Глава пятая. Три часа поиска
Два последних дня перед поиском Сиренко недосыпал. Днем Дробот таскал его на передний край и из траншей показывал все возможные варианты отхода, уточнял ориентиры. Ночью они ползали за передним краем вместе с саперами. Сашка ежился оттого, что в лицо то и дело били холодные бурьяны, над самой спиной свистящими светляками пролетали трассирующие пули, и еще от сознания, что противник рядом и в любую минуту может обнаружить их, и тогда… Что будет тогда, Сиренко представлял слабо: в настоящем бою он не участвовал, но понимал, что будет страшно.
Однако пули пролетали над ним и не задевали, бурьян просто надоел, а противник не обнаруживал. Постепенно обстановка становилась привычной, и неминуемый в таком деле страх отступил и, как говорят пехотинцы и охотники, залег. Сашку просто интересовало окружающее, он жадно впитывал и новые ощущения, и новые понятия. Он убедился, что ночью на фоне более светлого неба можно увидеть силуэты, что просвистевшая пуля не страшна, что мина, прежде чем разорваться, дает о себе знать слабым толчком земли. Мир словно раздвинулся перед ним, стал более понятным и потому менее страшным. И хотя он по-прежнему недолюбливал своего командира и относился к нему настороженно, он все-таки был благодарен Дроботу за открытие этого мира. В нем Сашка чувствовал себя как будто моложе и, уж во всяком случае, крепче, надежней. Таящиеся в нем силы словно обретали выход.
Возвращаясь с передовой, Сашка возился на кухне. В день поиска он приготовил особенно сытный завтрак, заодно сварил легкий обед, но помои предусмотрительно не вылил на помойку. Привыкшие к верной еде, вороны уже с полудня расселись на вершинах высоких берез возле лагеря. Они сидели молча, нахохлившись и оживлялись только тогда, когда внизу появлялся кто-нибудь из разведчиков. Тогда вороны слетали на помойку и, вышагивая, укоризненно покачивали головками.

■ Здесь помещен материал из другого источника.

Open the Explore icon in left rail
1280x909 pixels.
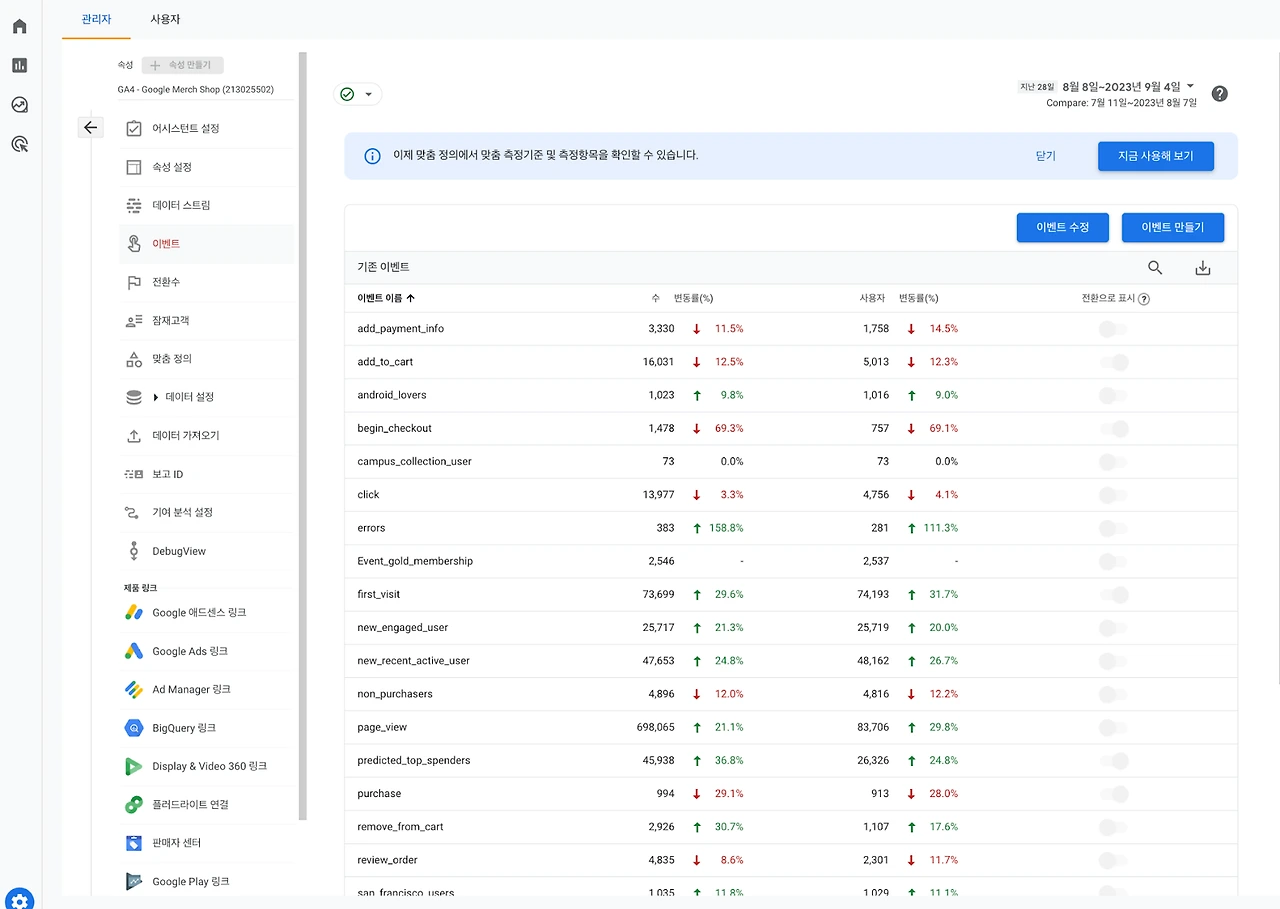pos(19,105)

Андрианов, Дробот и Петровский, уточнявшие последние детали поиска, посматривали на ворон с тревогой. Она усилилась к обеду, когда прилетел новый горланящий, голодный отряд. Вероятно, между воронами была своя, птичья договоренность, и разом в одно место они не слетались. Теперь все спуталось. Прибывшие возмущенно орали. Те, что сидели на березах с самого утра, оправдывались, но мест не покидали.
Вероятно, в запальчивости какая-то из новеньких ворон уронила оскорбительный звук. Березы вдруг опустели, и птицы закружились в одном, неистово орущем клубке, из которого медленно опускались пепельные перышки. Потом обе группы успокоились и расселись на березах порознь, но опять заспорили и опять взлетели.
Так повторялось несколько раз.
– Посмотришь на них, – сплюнул Андрианов, – и в самом деле в приметы поверишь.
– Ну, если верить в приметы, так нужно ждать не ворон, а воронов. Это на них приметы распространяются, ага…
– Все равно… Неприятно. И слушай, что-то их слетелось слишком много. И орут. Не помешают?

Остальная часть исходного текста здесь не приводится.